- [PROBLEM TO SOLVE]
Only one stretch of the data is wanted: the line containing "The height and width of the screenshot is (560, 945).", the line containing "You are a computer-use agent. Image", and every line between them, copied exactly.

- [RECORDS PROVIDED]
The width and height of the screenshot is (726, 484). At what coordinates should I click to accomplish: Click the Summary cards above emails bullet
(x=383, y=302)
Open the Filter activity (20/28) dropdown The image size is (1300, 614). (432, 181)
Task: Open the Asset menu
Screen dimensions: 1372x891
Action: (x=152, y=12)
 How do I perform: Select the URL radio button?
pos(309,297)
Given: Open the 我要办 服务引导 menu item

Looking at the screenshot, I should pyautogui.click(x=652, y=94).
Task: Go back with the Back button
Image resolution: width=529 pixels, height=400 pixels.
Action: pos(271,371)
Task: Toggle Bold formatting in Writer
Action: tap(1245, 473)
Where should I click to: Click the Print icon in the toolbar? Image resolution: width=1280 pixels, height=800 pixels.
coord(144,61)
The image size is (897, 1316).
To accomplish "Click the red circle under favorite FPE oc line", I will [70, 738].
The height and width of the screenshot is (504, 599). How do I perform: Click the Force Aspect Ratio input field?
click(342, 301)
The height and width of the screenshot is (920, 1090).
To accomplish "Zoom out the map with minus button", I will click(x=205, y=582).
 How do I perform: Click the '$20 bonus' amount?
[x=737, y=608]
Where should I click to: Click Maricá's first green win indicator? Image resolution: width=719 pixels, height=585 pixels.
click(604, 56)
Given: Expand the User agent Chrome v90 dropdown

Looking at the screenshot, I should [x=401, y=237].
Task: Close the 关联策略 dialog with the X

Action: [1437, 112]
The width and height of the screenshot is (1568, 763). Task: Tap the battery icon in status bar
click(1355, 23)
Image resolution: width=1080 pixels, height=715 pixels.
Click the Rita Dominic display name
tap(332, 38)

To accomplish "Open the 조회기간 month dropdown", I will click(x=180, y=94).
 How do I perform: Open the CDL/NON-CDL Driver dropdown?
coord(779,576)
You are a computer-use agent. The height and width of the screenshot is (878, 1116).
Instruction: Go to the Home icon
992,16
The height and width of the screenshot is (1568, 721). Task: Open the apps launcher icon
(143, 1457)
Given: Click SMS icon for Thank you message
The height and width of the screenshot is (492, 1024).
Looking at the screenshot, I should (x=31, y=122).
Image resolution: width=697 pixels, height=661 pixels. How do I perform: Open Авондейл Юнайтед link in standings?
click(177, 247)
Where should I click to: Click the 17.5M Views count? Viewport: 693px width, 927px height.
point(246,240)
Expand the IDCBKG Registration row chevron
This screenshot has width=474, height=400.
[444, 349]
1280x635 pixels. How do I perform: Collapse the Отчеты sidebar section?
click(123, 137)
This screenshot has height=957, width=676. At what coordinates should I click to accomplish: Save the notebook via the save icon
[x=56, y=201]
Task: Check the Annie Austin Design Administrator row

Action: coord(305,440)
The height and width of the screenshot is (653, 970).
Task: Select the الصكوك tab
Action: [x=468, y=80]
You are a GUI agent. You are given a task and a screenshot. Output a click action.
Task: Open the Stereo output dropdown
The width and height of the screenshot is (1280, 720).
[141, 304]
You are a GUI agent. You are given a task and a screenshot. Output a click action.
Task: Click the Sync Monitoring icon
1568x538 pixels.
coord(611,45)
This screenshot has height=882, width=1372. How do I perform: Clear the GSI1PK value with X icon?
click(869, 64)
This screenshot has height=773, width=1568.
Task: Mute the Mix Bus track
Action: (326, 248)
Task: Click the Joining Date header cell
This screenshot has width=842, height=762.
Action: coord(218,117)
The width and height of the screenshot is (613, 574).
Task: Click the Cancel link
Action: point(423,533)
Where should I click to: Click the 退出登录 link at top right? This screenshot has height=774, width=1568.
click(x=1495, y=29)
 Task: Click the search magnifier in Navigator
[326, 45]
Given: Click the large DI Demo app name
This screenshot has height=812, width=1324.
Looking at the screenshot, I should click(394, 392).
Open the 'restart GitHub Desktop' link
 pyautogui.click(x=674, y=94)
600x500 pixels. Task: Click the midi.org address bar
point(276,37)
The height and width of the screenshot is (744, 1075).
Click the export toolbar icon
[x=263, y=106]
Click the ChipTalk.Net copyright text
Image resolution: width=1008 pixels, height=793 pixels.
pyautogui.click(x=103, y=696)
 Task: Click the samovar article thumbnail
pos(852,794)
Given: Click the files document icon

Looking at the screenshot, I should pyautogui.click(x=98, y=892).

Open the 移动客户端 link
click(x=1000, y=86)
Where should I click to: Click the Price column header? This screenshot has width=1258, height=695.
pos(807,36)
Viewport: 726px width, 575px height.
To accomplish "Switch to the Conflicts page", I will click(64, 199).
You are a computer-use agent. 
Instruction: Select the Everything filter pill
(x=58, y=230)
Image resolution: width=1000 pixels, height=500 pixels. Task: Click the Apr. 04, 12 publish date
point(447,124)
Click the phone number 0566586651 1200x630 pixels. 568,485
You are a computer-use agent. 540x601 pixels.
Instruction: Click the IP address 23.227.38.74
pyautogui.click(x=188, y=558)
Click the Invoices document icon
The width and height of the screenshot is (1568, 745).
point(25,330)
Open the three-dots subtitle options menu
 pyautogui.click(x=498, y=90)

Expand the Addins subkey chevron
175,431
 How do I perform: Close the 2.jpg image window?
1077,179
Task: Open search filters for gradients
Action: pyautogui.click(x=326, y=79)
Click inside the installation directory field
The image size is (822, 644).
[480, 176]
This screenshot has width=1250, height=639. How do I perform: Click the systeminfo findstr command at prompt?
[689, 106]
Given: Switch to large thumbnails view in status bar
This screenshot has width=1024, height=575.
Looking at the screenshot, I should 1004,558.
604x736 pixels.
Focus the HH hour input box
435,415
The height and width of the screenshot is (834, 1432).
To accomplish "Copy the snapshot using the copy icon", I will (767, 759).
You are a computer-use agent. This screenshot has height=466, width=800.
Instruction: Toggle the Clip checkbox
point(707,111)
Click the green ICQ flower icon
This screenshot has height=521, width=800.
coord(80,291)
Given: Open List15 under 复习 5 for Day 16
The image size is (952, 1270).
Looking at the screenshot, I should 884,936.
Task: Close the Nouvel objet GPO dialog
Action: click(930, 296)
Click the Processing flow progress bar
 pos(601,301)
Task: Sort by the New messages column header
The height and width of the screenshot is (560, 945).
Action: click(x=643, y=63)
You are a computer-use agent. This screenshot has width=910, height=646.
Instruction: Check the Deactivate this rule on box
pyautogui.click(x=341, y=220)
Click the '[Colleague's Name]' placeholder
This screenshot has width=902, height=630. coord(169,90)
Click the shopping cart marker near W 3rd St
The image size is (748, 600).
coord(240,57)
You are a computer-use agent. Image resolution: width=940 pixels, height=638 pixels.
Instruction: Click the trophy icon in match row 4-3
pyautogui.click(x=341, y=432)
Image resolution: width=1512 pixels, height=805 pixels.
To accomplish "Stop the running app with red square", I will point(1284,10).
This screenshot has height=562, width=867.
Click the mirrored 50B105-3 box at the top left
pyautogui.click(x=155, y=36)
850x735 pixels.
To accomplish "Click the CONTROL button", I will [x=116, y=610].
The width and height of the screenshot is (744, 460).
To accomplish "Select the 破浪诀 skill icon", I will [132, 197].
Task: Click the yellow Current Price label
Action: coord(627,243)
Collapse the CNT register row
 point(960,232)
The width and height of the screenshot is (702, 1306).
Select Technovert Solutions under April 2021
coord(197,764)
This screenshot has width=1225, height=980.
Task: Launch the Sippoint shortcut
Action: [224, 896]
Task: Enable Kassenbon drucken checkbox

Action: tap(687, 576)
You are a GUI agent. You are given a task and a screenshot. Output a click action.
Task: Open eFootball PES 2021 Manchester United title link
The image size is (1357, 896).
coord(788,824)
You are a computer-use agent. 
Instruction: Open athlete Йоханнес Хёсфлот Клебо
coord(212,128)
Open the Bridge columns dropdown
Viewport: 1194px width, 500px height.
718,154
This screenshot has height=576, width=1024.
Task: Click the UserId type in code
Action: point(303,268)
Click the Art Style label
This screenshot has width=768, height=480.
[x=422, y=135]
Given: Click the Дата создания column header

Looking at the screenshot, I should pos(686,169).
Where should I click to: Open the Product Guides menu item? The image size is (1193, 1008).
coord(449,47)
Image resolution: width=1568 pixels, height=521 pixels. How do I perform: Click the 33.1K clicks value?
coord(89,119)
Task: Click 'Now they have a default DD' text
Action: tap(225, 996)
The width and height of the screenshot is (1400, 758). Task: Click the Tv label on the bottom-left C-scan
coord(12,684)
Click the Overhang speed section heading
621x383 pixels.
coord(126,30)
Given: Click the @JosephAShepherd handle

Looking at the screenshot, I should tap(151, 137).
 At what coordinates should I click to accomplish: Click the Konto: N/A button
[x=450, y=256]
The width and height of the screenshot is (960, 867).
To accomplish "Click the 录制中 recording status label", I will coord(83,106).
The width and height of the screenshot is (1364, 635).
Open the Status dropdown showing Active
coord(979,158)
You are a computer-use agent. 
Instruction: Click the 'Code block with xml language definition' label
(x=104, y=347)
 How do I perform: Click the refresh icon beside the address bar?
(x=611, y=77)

- [SOLUTION TO THE PROBLEM]
The height and width of the screenshot is (560, 945).
Action: click(x=643, y=63)
You are a computer-use agent. This screenshot has width=910, height=646.
Instruction: Check the Deactivate this rule on box
pyautogui.click(x=341, y=220)
Click the '[Colleague's Name]' placeholder
This screenshot has width=902, height=630. coord(169,90)
Click the shopping cart marker near W 3rd St
The image size is (748, 600).
coord(240,57)
You are a computer-use agent. Image resolution: width=940 pixels, height=638 pixels.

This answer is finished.